In the face of craziness like that and the News of the World’s despicable howling, it is no surprise that Morris was compelled to act, producing this last ‘special’ episode of Brass Eye, turning his aim on britain’s greatest chew-bone of all. No one – certainly not Morris – is trying to say that paedophilia is not a bad thing. No – it is the hysterical and obsessive attitudes to it that Morris is aiming at. Aiming with savage mockery, gleefully attacking the immense hypocrisy and thoughtlessness of the media and in the way Britain handles it’s younger generation, producing what may be one of the most rapier-sharp pieces of satire ever made, and certainly the most effective and controversial Brass Eye episode of all.

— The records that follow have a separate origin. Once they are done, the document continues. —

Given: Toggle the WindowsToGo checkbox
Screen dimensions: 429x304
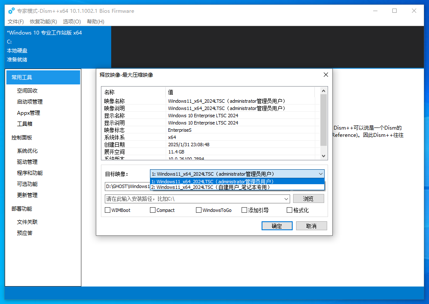Looking at the screenshot, I should click(199, 210).
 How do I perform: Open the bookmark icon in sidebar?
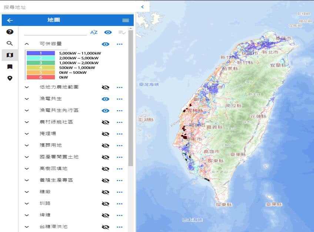tap(10, 66)
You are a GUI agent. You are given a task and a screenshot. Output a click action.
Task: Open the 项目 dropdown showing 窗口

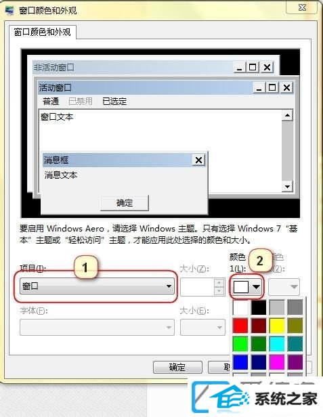[97, 286]
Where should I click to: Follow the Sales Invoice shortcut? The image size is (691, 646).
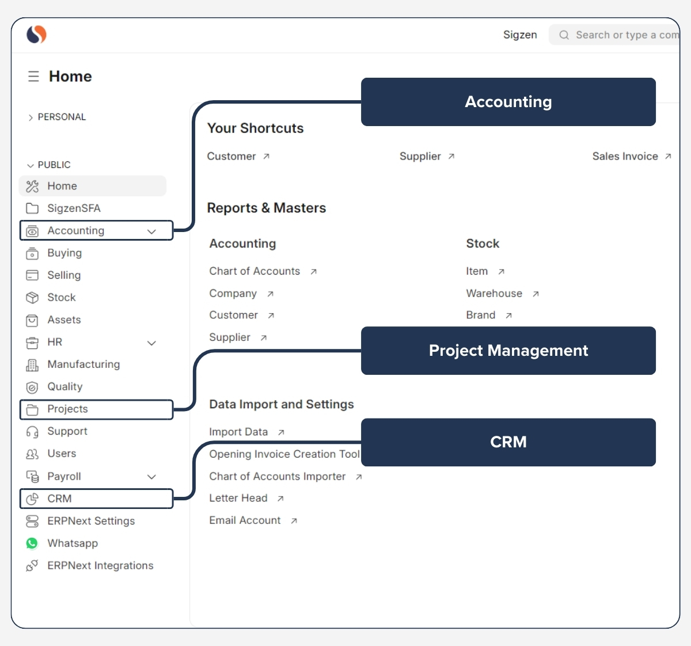tap(625, 156)
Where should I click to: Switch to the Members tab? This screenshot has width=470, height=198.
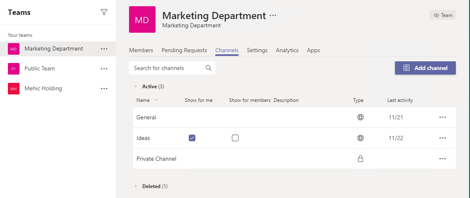[x=141, y=50]
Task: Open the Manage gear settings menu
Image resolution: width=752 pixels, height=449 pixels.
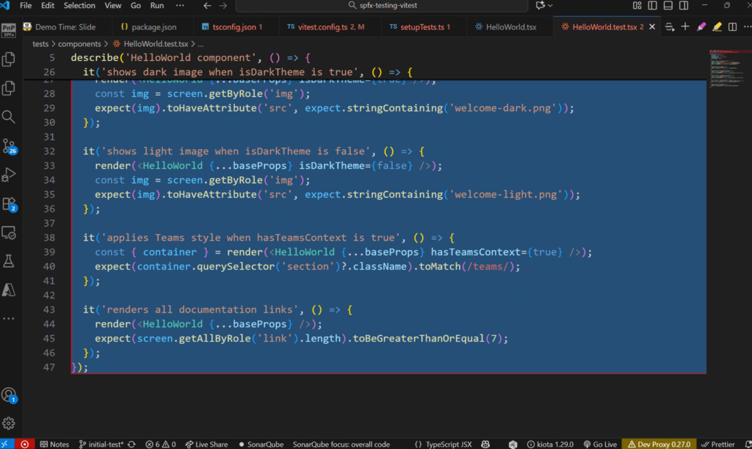Action: 9,423
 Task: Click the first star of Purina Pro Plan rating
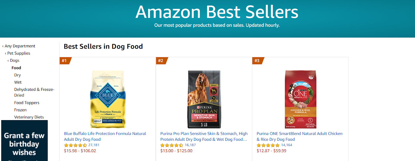click(x=162, y=145)
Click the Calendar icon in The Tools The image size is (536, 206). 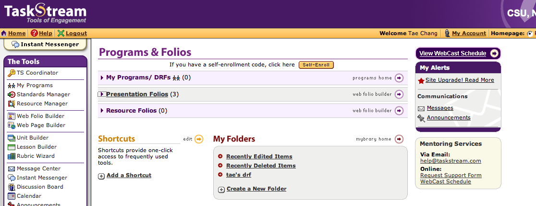(x=11, y=196)
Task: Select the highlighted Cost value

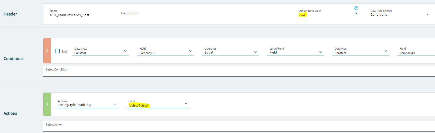Action: coord(302,15)
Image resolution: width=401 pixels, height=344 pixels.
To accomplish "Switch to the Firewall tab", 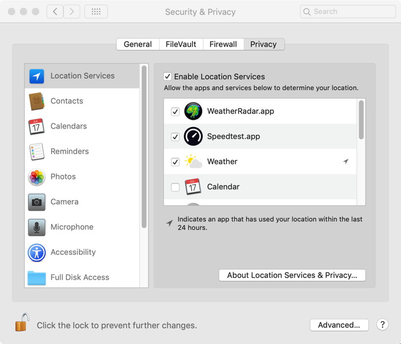I will point(223,44).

The wonderfully straight-faced Morris brings you the news from the studio as the UK begins the fight against ‘Paedogeddon’ by gathering the children of the UK together into all the major stadiums of the country where they can be safe (though Morris himself is keeping his kids comfortably in a filing cabinet in the studio). Other news covers a paedophile just released from prison, who immediately falls into the hands of the waiting vigilantes and is burned inside a 25 foot phallus. In between the news and current events, the familiar Brass Eye public figures present interesting and relevant science and analysis, with Dr Fox’s statement that paedophiles have more genes in common with a crab than with ‘you or me’ and the bizarre interview on art with Michael Hames, former head of the Obscene Publications Branch, being among the most interesting.
It fair makes you quail!!
If all this unhappy British history that surrounds Brass Eye is depressing (as it should be), then one can take some comfort from the legacy of this program. It’s original broadcast generated 2000 complaints, but also approximately 3000 calls of support and over 9000 ‘notices of consideration’. Some people who hadn’t seen it condemned it roundly and demanded that the rules be changed. And of course, those baying tabloids roasted both it and Chris Morris over a slow fire. But at the same time, the show also developed a certain legendary status and was even broadcast again several times. It even won a Broadcast magazine award in 2002. All of which proves that the world is not entirely without sense and not entirely enslaved in the tabloid mentality, however it seems when you read the news. But in a world where tabloids have the power that they have and where too many people seem incapable of thinking beyond their flimsy sensation-dripping covers, you need things like this, so long live Chris Morris and the few other real bad boys who work in that most enslaved of media, the TV.